18. A stern drive system having an outdrive generally disposed downstream relative to water flow aft a transom of a boat, the outdrive configured to be rotated about a generally horizontal axis to impart a desired trim or tilt to the drive system comprising:

a gimbal unit configured to pivotally receive a first anchor pin;

a tilt-trim assembly affixed to the outdrive, the tilt-trim assembly having one respective end thereof configured to pivotally receive a second anchor pin supported by the outdrive, the assembly including at least one cylinder having one end thereof connected to the first anchor pin so that when the at least one cylinder is actuated, the outdrive and the tilt-trim assembly are rotated about the generally horizontal axis, the assembly further including a circuit coupled to actuate the at least one cylinder therein; and

a housing configured to shield the tilt-trim assembly, the outdrive configured within a footprint of the housing to avoid resistance to water flow.

19. The stern drive system of claim 18 wherein the housing includes a flange extending inwardly along a lower end of the housing.

20. The stern drive system of claim 19 wherein the tilt-trim assembly has a base attached to a lower end of the tilt-trim assembly configured to receive the housing flange.

21. The stern drive system of claim 18 wherein the housing includes a bumper receiving slot configured to receive a bumper attached to a rearward end of the housing.

22. The stern drive system of claim 18 further comprising a plurality of pliable fasteners configured to fasten the housing to the outdrive through a plurality of corresponding openings disposed at a base and a flange respectively.

23. The drive system of claim 18 further comprising a forward section of the housing having an interface edge configured to interface with the gimbal unit.

24. A kit configured to be affixed to an outdrive of a stern drive system supported by a gimbal unit and configured to rotate together with the outdrive to impart a desired trim or tilt to the drive system, the kit comprising:

a base mountable to a lower end of a tilt-trim assembly; and

a housing connectable to the base to sealingly enclose components of the outdrive.

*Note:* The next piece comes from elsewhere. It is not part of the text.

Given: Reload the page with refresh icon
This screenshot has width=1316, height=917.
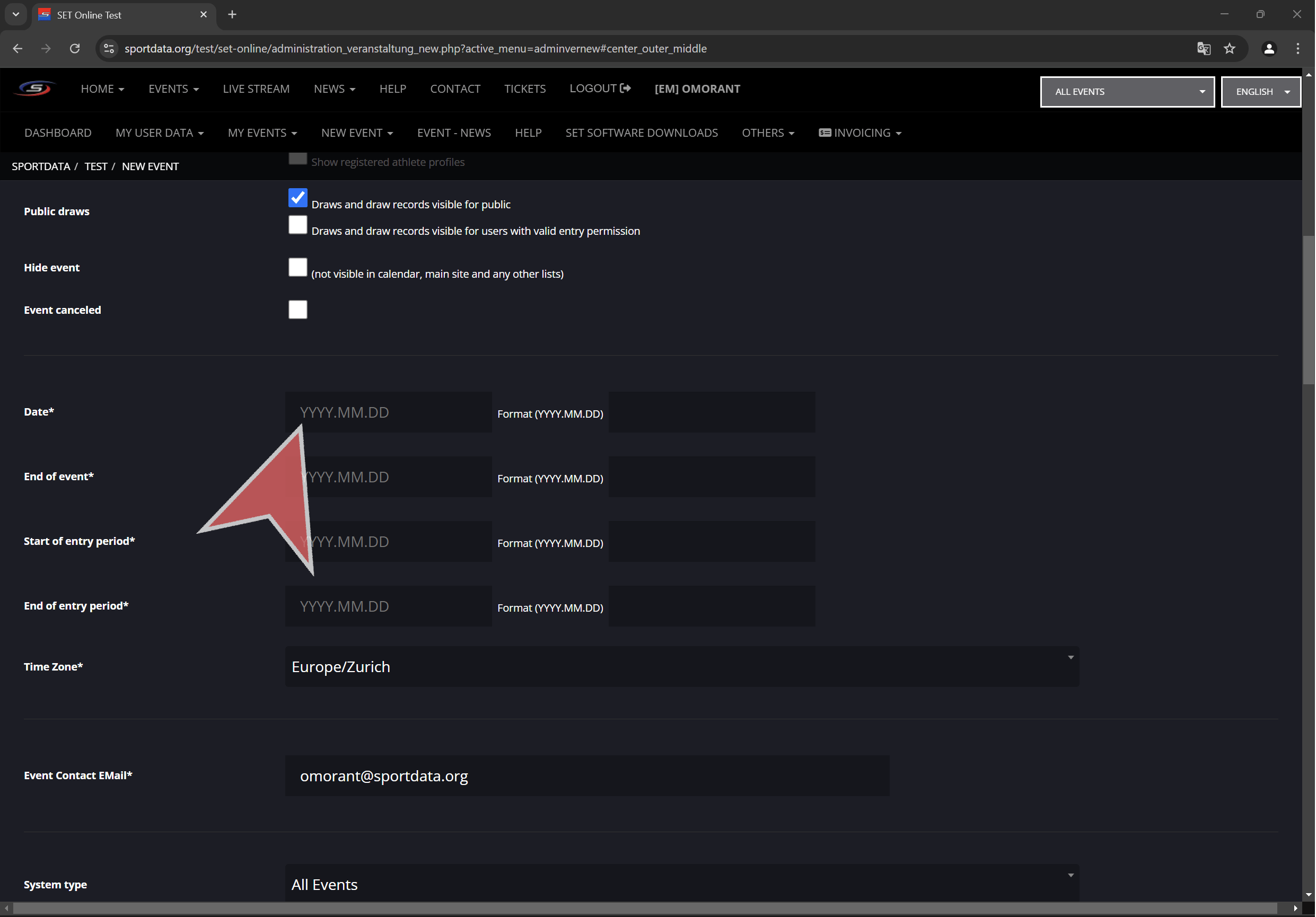Looking at the screenshot, I should pos(75,49).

25. The kit of claim 24 wherein the housing includes a flange inwardly extending along a lower end of the housing.

26. The kit of claim 24 wherein the housing includes a bumper receiving slot configured to receive a bumper attachable to a rearward end of the housing.

27. The kit of claim 24 further comprising a plurality of fasteners configured to fasten the housing to the assembly through a plurality of corresponding openings disposed in the base and flange respectively.

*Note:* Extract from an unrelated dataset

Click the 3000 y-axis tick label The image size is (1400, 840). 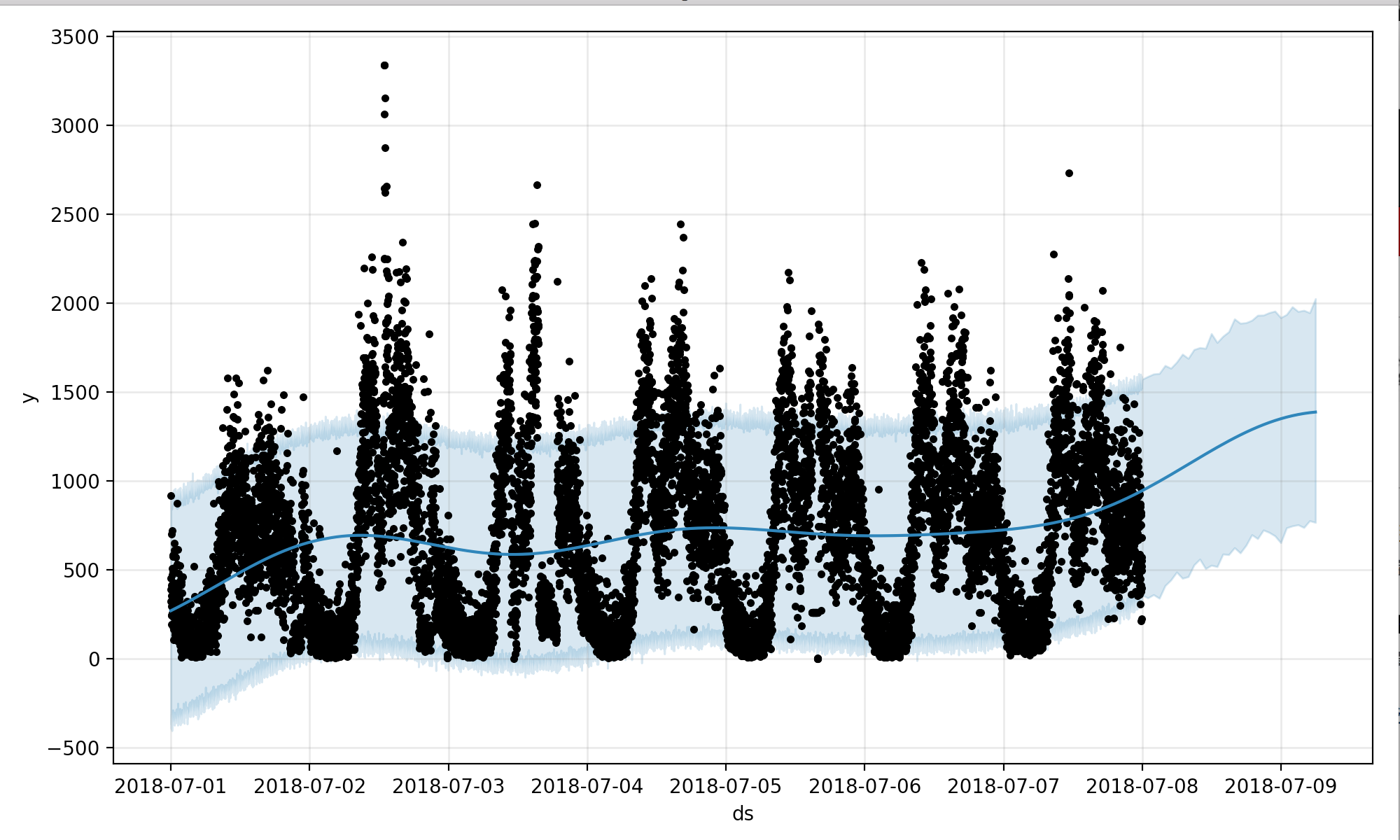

28. The kit of claim 24 wherein a forward section of the housing includes an interface edge configured to interface with a gimbal housing assembly.

29. A method of shielding a tilt-trim assembly of an outdrive the method comprising the steps of:

positioning the tilt-trim assembly within a footprint of a base of an outdrive;

forming a housing to include a semi-circular configuration with an inwardly directed flange at a lower end of the semi-circular configuration; and

connecting the flange of the housing to the base of the outdrive thereby enclosing the outdrive within the housing.

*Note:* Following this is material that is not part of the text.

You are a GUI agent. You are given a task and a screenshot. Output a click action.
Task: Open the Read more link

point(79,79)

30. The method of claim 29 further comprising the step of connecting a forward section of the housing to a corresponding section of a gimbal housing assembly.

31. The method of claim 29 further comprising the step of sealingly enclosing the tilt trim assembly from an external environment.

32. The apparatus of claim 1 wherein the base includes a forward end, a rearward end, and a pair of sides and wherein only the rearward end and the pair of sides engage the flange of the housing.